IN A QUEST to expand her knowledge and create something new, Tonya Ifill jumped at the idea of applying for a scholarship to attend the Guyana School of Agriculture in 2014.
She pursued the one-year certificate in agro-processing and today she is running her own business, Carlesa’s Enterprise, making use of green bananas in producing flour and pasta.
Ifill said while in Guyana, she did a group project where she made sweet potato and brown rice flour, but she was not content to stop there. Armed with the knowledge of how to make flours and pastas, Ifill returned to Barbados in June last year and researched the properties of green bananas to make the products.
Casting her mind back to how it all started, Ifill said she was one of four Barbadians to gain the scholarship to study in Guyana. Although she holds a diploma in agriculture from the Samuel Jackman Prescod Polytechnic, she was looking for more to add to her repertoire. “I wanted something different to do. It was my intention to create something new that could be added to what we normally eat or how we normally eat a particular food,” she said. She said people were already doing things with sweet potato, cassava and breadfruit, so she researched green bananas.

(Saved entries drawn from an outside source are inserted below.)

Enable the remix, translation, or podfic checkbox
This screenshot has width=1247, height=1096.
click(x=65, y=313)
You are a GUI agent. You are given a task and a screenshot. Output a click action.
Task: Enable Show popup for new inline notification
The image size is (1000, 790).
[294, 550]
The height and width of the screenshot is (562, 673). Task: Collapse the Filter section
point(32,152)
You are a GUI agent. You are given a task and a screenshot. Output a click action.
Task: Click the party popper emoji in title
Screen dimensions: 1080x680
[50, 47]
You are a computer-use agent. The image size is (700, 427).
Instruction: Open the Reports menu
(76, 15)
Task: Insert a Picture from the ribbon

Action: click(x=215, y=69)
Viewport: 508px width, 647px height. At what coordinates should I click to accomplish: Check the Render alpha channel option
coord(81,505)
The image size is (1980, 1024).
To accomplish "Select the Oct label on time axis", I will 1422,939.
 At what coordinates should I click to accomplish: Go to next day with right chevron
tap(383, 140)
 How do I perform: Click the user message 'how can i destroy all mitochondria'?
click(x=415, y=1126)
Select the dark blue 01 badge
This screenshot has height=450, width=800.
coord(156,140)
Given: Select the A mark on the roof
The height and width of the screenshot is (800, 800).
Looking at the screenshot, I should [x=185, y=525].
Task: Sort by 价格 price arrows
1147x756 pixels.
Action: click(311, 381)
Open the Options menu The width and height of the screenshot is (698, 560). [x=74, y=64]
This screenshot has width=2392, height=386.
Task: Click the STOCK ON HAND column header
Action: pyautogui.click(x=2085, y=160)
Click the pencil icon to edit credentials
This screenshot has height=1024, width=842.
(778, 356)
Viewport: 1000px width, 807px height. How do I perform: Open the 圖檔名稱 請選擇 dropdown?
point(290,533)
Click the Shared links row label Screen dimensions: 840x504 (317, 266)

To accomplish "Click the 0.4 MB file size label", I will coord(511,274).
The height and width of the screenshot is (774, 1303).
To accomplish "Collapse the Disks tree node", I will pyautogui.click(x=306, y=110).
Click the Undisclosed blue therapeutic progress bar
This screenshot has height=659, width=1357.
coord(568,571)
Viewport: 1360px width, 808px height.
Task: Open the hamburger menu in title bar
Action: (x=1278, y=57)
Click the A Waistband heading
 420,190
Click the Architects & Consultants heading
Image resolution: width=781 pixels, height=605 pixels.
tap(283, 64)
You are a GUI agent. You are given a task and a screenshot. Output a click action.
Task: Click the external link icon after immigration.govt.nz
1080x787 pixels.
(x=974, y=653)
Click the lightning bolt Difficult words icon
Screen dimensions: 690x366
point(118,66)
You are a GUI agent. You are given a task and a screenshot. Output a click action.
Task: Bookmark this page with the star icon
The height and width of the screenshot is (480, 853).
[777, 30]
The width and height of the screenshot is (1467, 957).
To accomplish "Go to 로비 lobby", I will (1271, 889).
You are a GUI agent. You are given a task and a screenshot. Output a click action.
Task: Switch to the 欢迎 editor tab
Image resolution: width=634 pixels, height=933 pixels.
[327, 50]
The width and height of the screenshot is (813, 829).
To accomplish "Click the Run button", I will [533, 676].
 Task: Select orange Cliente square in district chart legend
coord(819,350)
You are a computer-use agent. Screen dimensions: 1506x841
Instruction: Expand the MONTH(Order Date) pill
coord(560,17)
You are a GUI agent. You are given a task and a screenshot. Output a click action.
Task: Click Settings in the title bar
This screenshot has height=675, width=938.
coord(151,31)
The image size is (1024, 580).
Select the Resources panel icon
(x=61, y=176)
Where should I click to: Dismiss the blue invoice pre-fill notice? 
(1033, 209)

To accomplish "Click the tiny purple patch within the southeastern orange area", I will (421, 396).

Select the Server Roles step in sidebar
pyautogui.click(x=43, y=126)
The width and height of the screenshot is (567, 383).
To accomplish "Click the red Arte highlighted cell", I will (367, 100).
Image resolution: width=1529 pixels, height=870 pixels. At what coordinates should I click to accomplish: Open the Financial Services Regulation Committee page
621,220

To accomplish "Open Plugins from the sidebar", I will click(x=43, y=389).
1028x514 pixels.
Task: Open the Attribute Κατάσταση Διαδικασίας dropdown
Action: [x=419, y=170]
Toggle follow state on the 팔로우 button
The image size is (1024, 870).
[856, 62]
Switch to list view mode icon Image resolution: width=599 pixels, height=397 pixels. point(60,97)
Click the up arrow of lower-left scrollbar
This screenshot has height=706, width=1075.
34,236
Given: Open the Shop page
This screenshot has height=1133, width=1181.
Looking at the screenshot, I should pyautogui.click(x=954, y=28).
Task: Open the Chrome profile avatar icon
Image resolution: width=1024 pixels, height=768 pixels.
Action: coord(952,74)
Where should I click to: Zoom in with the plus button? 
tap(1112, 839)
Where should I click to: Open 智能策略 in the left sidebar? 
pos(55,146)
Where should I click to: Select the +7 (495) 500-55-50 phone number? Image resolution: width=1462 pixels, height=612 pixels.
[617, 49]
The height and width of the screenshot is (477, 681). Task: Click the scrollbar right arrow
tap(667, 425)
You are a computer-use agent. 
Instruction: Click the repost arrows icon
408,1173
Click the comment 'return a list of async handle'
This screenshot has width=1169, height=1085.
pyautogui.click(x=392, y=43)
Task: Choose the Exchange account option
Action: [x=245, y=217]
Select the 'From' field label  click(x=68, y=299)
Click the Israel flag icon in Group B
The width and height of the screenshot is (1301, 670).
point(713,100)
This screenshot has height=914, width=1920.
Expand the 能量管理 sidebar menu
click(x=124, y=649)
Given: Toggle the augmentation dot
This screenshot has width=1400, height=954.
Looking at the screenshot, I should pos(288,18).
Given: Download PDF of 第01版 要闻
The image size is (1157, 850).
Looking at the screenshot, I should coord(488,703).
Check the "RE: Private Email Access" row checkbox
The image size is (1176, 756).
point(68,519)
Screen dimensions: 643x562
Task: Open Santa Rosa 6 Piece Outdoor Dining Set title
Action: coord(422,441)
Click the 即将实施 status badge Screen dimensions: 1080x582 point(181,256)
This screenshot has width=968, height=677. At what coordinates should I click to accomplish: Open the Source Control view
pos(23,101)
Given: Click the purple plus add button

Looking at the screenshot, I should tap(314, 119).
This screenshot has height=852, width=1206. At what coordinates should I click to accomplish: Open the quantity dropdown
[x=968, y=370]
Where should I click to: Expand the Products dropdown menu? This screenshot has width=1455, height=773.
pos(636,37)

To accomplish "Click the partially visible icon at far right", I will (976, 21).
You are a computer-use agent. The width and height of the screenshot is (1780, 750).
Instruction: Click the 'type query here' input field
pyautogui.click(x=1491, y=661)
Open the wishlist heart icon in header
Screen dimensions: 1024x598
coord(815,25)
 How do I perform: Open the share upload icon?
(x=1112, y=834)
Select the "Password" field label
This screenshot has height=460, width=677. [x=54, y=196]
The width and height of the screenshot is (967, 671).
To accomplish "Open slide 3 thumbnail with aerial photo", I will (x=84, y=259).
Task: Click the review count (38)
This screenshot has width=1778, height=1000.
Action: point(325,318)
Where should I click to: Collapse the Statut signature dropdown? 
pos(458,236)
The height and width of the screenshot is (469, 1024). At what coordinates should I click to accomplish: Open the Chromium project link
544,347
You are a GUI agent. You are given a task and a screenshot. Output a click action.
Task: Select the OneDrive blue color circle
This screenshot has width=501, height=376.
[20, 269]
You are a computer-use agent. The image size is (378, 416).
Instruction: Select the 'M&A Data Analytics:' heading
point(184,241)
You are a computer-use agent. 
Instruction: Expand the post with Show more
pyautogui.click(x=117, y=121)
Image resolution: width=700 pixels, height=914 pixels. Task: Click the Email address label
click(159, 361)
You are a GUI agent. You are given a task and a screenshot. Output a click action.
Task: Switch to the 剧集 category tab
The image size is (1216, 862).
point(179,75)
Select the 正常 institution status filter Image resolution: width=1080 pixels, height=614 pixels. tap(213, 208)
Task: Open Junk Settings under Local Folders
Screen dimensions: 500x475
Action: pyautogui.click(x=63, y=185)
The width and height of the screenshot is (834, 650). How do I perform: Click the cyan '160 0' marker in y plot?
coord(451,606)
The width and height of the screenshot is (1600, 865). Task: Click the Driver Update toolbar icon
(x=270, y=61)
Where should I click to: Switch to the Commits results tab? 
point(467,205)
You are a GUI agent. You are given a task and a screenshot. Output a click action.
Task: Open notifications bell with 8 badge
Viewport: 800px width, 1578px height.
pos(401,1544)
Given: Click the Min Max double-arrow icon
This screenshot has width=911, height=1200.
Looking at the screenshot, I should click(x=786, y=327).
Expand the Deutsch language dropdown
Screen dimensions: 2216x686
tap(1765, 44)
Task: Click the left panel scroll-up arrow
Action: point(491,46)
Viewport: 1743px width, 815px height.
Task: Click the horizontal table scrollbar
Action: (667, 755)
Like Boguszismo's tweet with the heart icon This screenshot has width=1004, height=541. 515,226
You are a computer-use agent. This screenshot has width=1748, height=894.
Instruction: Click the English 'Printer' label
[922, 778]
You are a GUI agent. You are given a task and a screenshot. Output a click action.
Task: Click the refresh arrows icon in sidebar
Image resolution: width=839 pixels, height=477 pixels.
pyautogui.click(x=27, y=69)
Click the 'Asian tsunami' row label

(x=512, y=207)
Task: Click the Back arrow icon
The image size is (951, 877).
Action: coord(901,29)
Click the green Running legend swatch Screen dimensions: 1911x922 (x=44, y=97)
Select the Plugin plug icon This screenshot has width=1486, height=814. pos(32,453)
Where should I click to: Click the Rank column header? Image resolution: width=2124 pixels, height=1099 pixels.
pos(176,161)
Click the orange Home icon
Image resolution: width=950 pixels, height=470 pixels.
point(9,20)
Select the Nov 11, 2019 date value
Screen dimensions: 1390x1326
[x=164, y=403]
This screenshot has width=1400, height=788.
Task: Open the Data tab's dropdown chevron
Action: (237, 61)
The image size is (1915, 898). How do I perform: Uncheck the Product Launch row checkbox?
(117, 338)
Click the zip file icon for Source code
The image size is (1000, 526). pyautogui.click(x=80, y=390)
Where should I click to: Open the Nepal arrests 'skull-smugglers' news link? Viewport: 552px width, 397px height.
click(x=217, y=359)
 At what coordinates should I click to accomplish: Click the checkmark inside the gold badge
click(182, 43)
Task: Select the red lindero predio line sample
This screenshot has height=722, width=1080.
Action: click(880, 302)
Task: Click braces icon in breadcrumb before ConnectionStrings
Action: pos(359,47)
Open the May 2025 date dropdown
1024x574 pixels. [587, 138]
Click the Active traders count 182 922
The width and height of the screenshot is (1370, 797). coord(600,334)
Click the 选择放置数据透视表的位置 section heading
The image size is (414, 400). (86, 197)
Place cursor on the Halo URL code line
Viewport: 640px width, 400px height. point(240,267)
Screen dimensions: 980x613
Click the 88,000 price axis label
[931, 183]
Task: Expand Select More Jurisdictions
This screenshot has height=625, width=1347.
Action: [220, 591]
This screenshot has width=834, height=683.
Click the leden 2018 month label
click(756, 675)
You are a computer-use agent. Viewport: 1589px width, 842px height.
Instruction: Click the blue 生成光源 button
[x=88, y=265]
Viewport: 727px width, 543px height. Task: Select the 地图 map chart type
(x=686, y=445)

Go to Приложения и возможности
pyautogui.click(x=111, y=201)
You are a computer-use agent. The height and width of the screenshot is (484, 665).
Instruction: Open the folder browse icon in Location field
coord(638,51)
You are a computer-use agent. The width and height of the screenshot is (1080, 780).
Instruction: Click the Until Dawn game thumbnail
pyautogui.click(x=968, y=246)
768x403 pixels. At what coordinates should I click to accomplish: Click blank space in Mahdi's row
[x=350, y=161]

Speaking of Carlesa’s Enterprise, Ifill said as part of the training in Guyana she learnt how to create and run her own business and the health and safety standards of production to go with it. Working from her St James home, Ifill, who was quick at developing her own product, launched it at Girlfriends Expo earlier this year. Unfortunately, she did not get to attend BMEX recently due to the birth of her son, now six weeks old, and had been taking it a bit easy. However, in May, some of her products were featured at The Green Festival in Washington, DC.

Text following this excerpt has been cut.